Thursday, February 20, 2020

mercurial

Last night the hammers of neglect beat down hard on the frame and the ghost, body and brain racked by bad blood and infernal inklings. I didn’t sleep, but that was hardly the worst of it. The  lack of medicine is catching up with me, barely perceivable incremental losses have added up in quantities past counting, the damaged flesh falling hard into disarray. The madness is hitting harder too, leading to this mausoleum mind and horror show heart. The temple, long haunted, at last burning down.

Another day under the belt, already on the edge of the high harrow, the whittle stick moon all but lost above the ruckus and the clamber.
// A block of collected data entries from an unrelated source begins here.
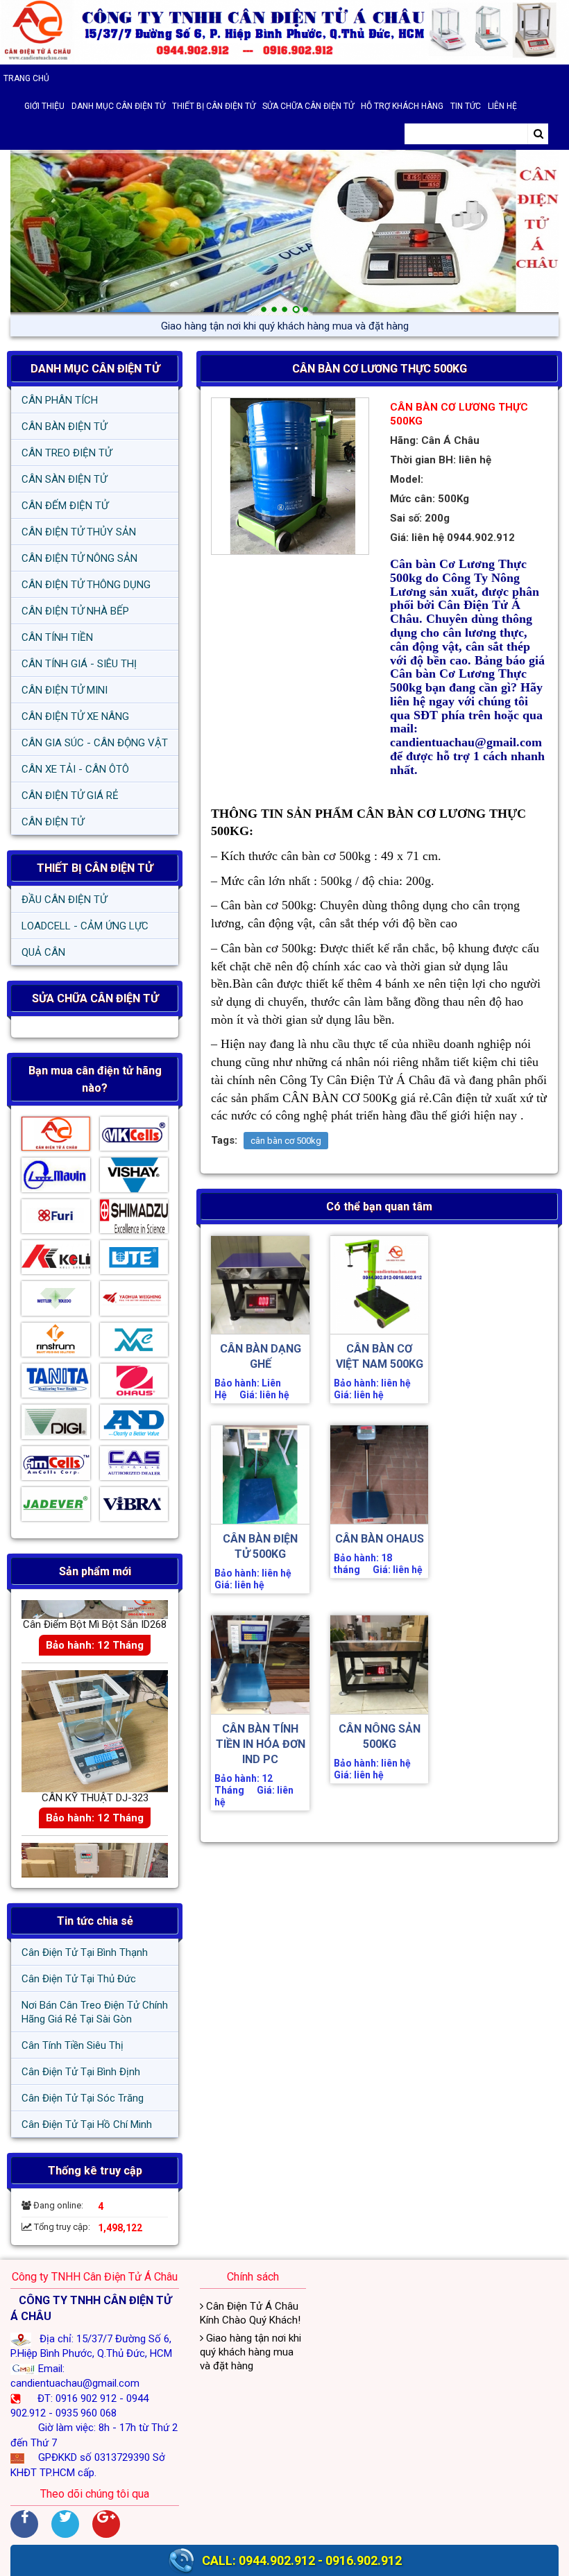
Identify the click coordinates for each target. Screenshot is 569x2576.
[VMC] (134, 1343)
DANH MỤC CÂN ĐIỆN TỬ (95, 368)
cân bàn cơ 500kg (285, 1140)
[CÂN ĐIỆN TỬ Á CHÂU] (284, 32)
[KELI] (56, 1260)
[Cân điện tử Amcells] (56, 1466)
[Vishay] (134, 1178)
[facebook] (24, 2524)
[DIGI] (56, 1425)
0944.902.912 (277, 2560)
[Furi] (56, 1219)
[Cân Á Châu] (56, 1137)
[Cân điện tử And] (134, 1425)
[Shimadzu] (134, 1219)
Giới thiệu (44, 106)
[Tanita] (56, 1384)
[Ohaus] (134, 1384)
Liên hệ (502, 106)
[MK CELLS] (134, 1137)
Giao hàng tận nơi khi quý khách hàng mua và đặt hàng (285, 326)
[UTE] (134, 1260)
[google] (106, 2524)
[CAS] (134, 1466)
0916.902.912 (363, 2560)
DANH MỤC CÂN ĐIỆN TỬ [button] (118, 106)
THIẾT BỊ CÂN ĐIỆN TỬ (95, 868)
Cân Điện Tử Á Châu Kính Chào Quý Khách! (250, 2313)
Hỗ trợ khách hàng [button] (402, 106)
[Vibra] (134, 1507)
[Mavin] (56, 1178)
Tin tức (465, 106)
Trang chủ (26, 78)
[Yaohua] (134, 1301)
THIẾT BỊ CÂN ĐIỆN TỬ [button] (213, 106)
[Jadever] (56, 1507)
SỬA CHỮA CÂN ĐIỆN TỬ (308, 106)
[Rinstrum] (56, 1343)
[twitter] (65, 2524)
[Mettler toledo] (56, 1301)
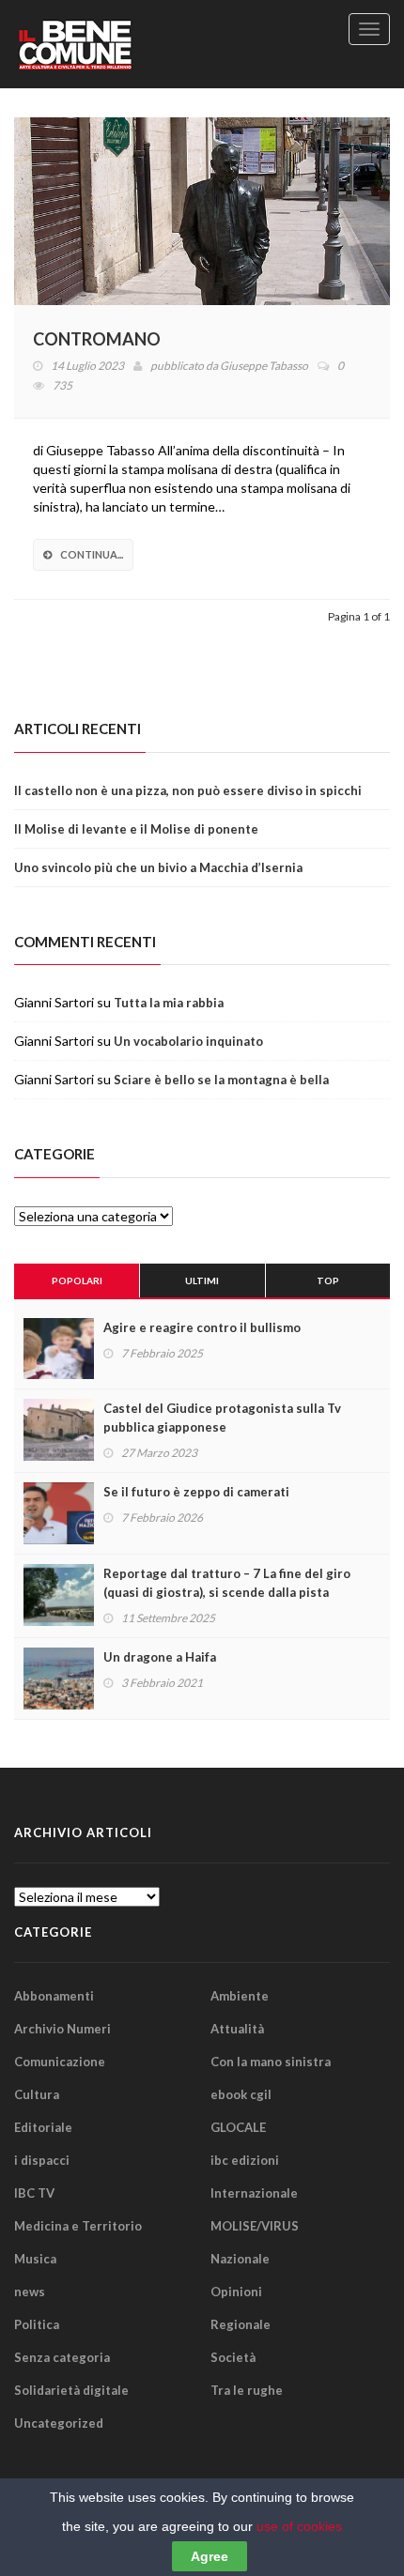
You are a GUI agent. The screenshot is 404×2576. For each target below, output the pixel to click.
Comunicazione (59, 2061)
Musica (35, 2258)
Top (328, 1280)
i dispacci (42, 2160)
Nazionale (240, 2258)
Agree (209, 2556)
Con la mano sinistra (270, 2061)
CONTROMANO (97, 339)
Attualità (237, 2028)
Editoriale (43, 2127)
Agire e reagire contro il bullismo (202, 1327)
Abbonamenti (54, 1995)
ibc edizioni (244, 2160)
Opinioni (236, 2291)
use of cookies (299, 2526)
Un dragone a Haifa (159, 1656)
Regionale (240, 2324)
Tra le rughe (246, 2390)
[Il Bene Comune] (108, 44)
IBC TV (34, 2192)
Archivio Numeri (62, 2028)
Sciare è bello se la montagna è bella (221, 1079)
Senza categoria (62, 2357)
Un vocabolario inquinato (188, 1041)
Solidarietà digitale (71, 2390)
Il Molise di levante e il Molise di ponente (136, 828)
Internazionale (254, 2192)
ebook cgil (241, 2094)
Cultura (36, 2094)
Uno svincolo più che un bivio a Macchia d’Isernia (158, 867)
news (29, 2291)
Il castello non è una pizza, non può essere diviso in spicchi (188, 790)
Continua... (91, 554)
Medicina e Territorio (78, 2225)
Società (233, 2357)
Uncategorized (58, 2422)
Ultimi (202, 1280)
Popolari (77, 1280)
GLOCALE (238, 2127)
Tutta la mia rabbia (169, 1002)
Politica (36, 2324)
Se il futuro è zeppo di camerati (196, 1491)
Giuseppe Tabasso (264, 366)
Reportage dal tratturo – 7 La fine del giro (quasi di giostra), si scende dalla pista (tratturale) (226, 1592)
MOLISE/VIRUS (254, 2225)
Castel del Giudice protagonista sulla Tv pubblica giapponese (222, 1417)
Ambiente (239, 1995)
The ache still hard upon me and this incendiary feel a fiery fist behind my eyes, I perform the standard issue ablutions, the magic of habit all the context left in play. I brush my teeth before the grim mirror. The pale rider revealed beneath the broken seal, then rinse and spit. Bible stories stuck between my teeth with only floss and physics handy. 


I drag my shadow from light to light, from bare bulb to dusty shade to the porch light throttled by webs. I thump from carpet to hardwood to peel vinyl tile, dragging my tatters through gloom and mood. I dissolve into abandoned dreams and unmarked words, no good done, no good to come. Pick your poison, choose your weapon, they either forget you completely or come flying in a fury. I slump in my chair, shifting until the pain settles. I keep my eyes wide open, on the lookout for sleep’s sweet oblivion. The night turns.